Dans sa décision de mai dernier, le juge de la Cour fédérale a conclu que le gouvernement n’a pas manqué au respect de ses obligations linguistiques en transférant aux provinces, en 2008, la responsabilité d’offrir les services et programmes d’aide à l’emploi. Et ce, même si en Colombie-Britannique, cette décision a eu pour effet de réduire considérablement l’accès à des services à l’emploi en français.

La FFCB rappelait que, selon la Loi sur les langues officielles, le gouvernement doit prendre des « mesures positives » pour promouvoir le français et l’anglais et assurer la vitalité des communautés de langue officielle en situation minoritaire.

Conséquence de ce jugement, estiment plusieurs experts interrogés par #ONfr, il suffirait théoriquement désormais aux institutions fédérales de dire avoir agi, peu importe la manière, pour que leurs obligations linguistiques soient rencontrées, sans aucun égard pour la qualité et l’impact des mesures prises.

« Il s’agit d’un jugement rétrograde, qui fait preuve d’une profonde incompréhension de l’importance vitale de la partie VII de la Loi [sur la Promotion du français et de l’anglais] pour les communautés de langues officielles.

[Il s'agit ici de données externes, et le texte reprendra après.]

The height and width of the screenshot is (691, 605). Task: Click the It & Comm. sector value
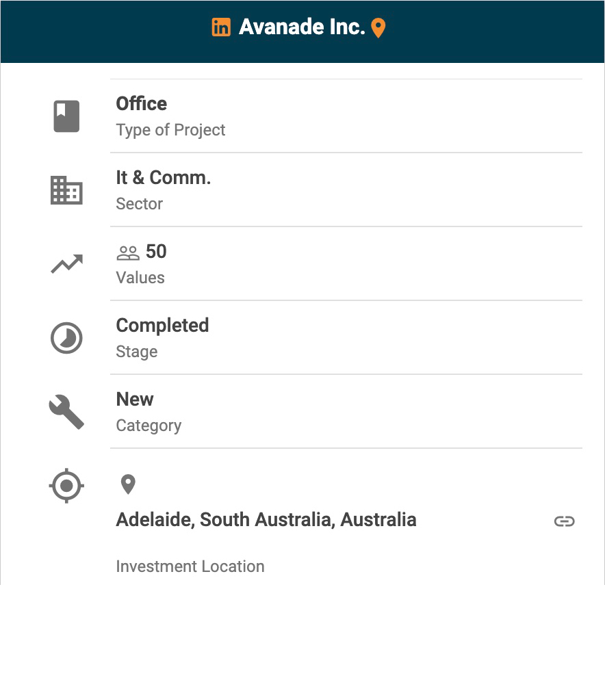tap(164, 178)
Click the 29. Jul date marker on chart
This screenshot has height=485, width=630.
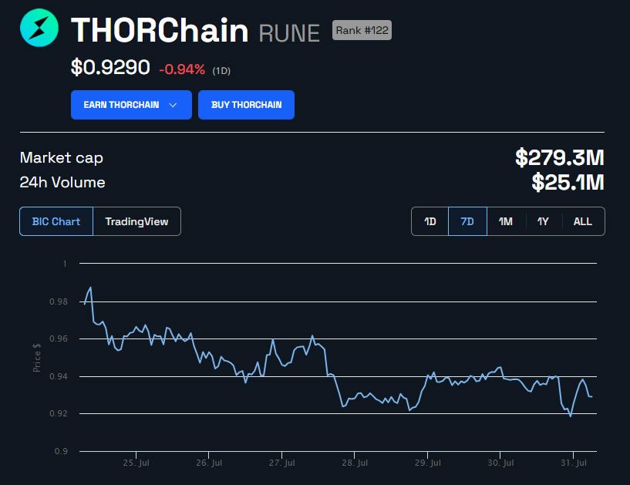coord(427,463)
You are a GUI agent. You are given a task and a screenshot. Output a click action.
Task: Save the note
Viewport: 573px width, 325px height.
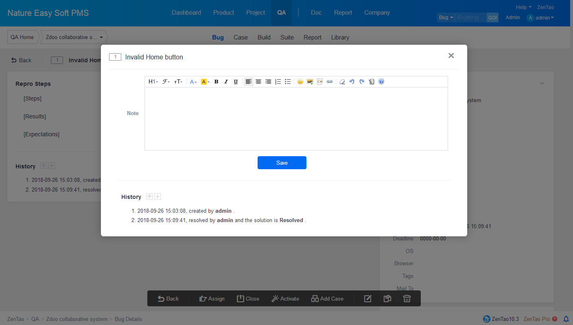pyautogui.click(x=282, y=163)
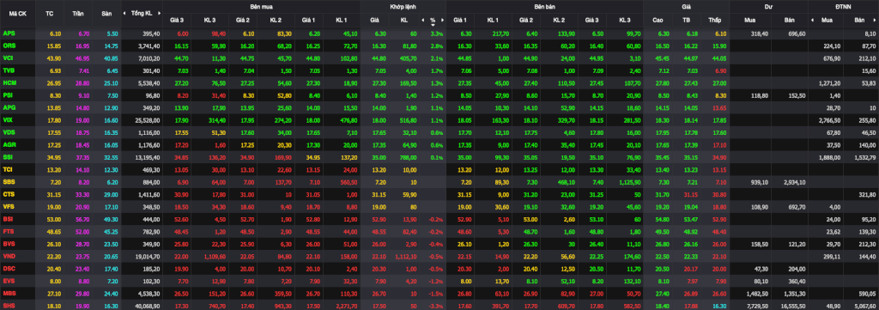Sort the table by Trần column
Image resolution: width=879 pixels, height=310 pixels.
tap(77, 13)
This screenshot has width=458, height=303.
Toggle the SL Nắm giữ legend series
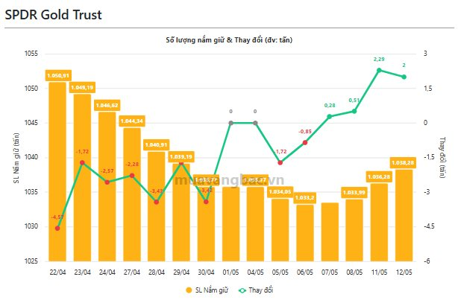(207, 290)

Ce jugement fait non seulement fi de la jurisprudence et l’interprétation large et libérale des droits linguistiques faite jusqu’ici, mais il contribue aussi à la marginalisation grandissante des communautés de langue officielle. Ce jugement semble nous téléporter vers un monde révolu, alors que la partie VII venait de naître et que plusieurs ne la comprenaient pas », analyse le blogueur Ricky G. Richard, qui s’intéresse à la francophonie et aux langues officielles.

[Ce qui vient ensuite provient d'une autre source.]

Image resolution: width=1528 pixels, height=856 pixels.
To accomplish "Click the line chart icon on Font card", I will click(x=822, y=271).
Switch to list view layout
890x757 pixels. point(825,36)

Un avis que partage la politologue du Collège militaire royal du Canada, Stéphanie Chouinard.

« Ce jugement réduit considérablement la portée de cette partie de la Loi. Cela défait complètement ce qu’avait fait le sénateur Jean-Robert Gauthier, car ça remet en cause le fait de pouvoir l’évoquer devant les tribunaux. Et pour les acteurs gouvernementaux, cela enlève de la pression à agir de façon positive pour la promotion du français et de l’anglais et l’épanouissement des commuanautés. »

Problème de définition

Cette cause soulève le problème de définition des « mesures positives » qu’est censé prendre le gouvernement. Le juge Gascon estime que le concept n’est pas assez bien défini pour servir à contester une action prise par le gouvernement.

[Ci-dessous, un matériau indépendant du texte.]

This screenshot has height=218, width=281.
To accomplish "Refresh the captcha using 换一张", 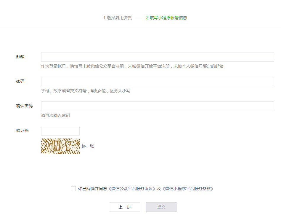I will click(x=88, y=146).
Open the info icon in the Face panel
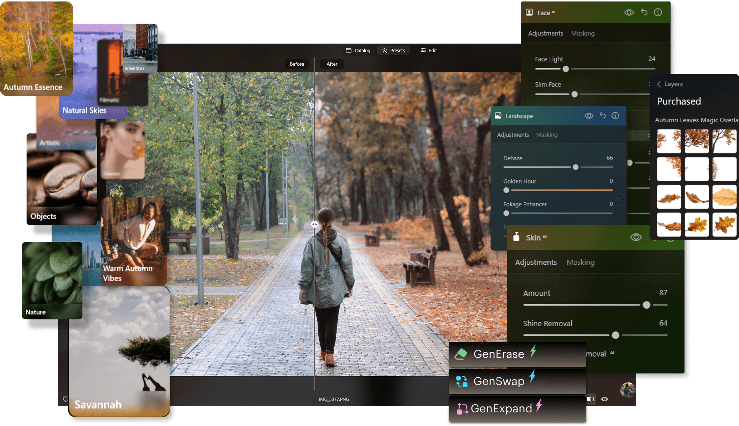This screenshot has width=739, height=426. [658, 12]
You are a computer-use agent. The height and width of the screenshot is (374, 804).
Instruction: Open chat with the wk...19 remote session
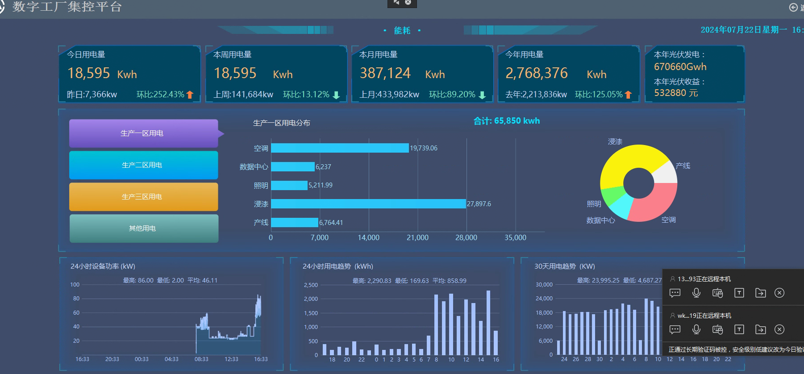675,329
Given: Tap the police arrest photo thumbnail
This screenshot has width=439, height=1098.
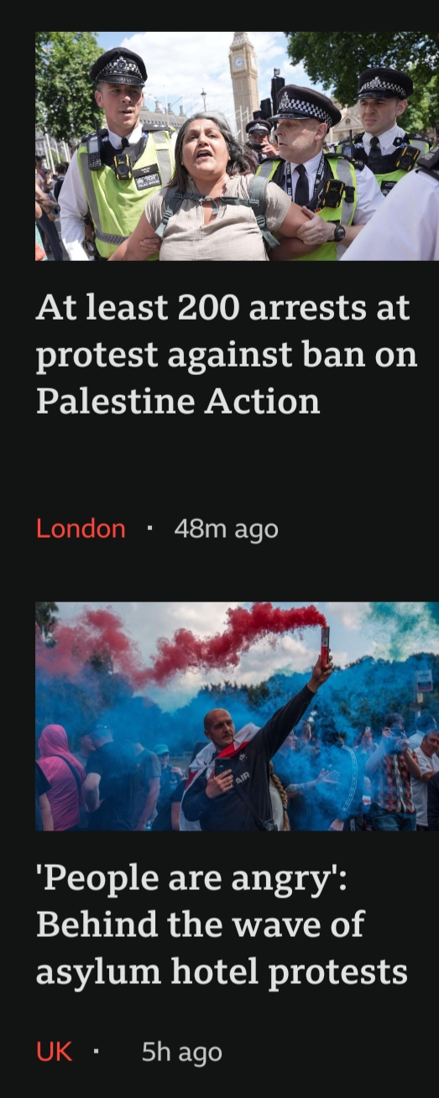Looking at the screenshot, I should (x=237, y=146).
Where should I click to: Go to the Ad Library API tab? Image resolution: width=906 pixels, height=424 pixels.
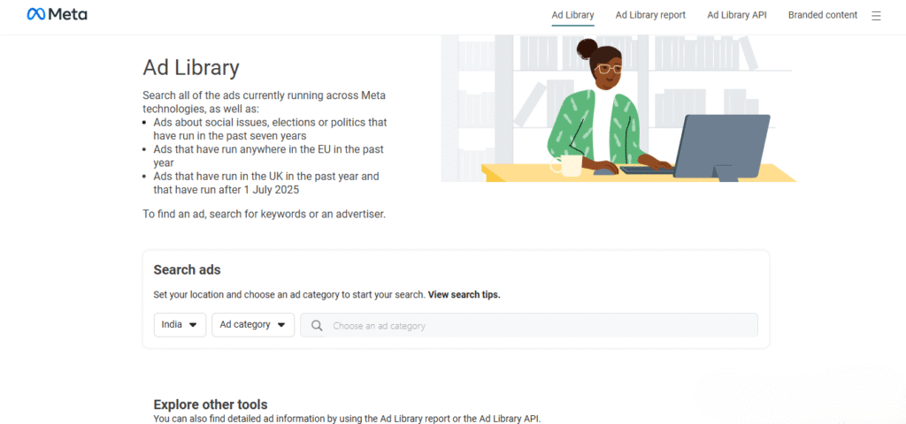pos(737,15)
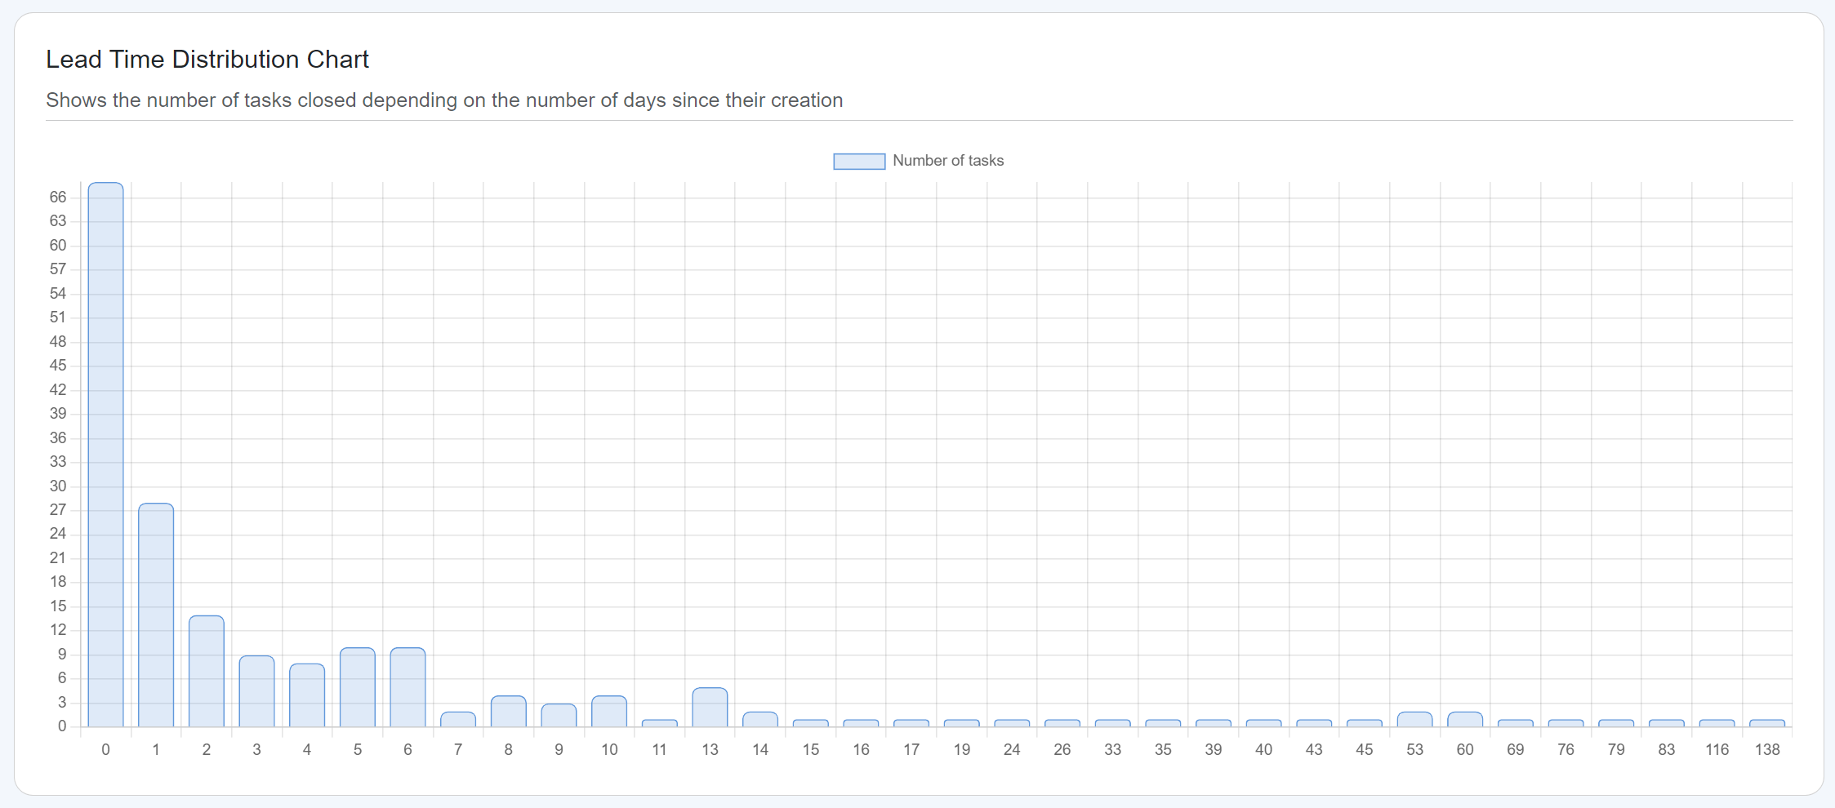Viewport: 1835px width, 808px height.
Task: Toggle the "Number of tasks" legend label
Action: coord(947,161)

« Ça n’a jamais été défini clairement », reconnaît M. Doucet. « Et souvent, la définition d’un gouvernement va être différente de celle de la communauté. Dans le cadre de l’abolition du Programme de contestation judiciaire, par exemple, le gouvernement Harper était persuadé qu’il ne s’agissait pas d’une mesure négative pour les communautés de langue officielle. Il disait qu’il fallait regarder l’ensemble, la forêt, et non le simple arbre coupé. Ce à quoi j’avais demandé : combien ça prend d’arbres coupés pour que ce ne soit plus une forêt? »

Pour le président de la Fédération des communautés francophones et acadienne (FCFA) du Canada, Jean Johnson, la définition est claire.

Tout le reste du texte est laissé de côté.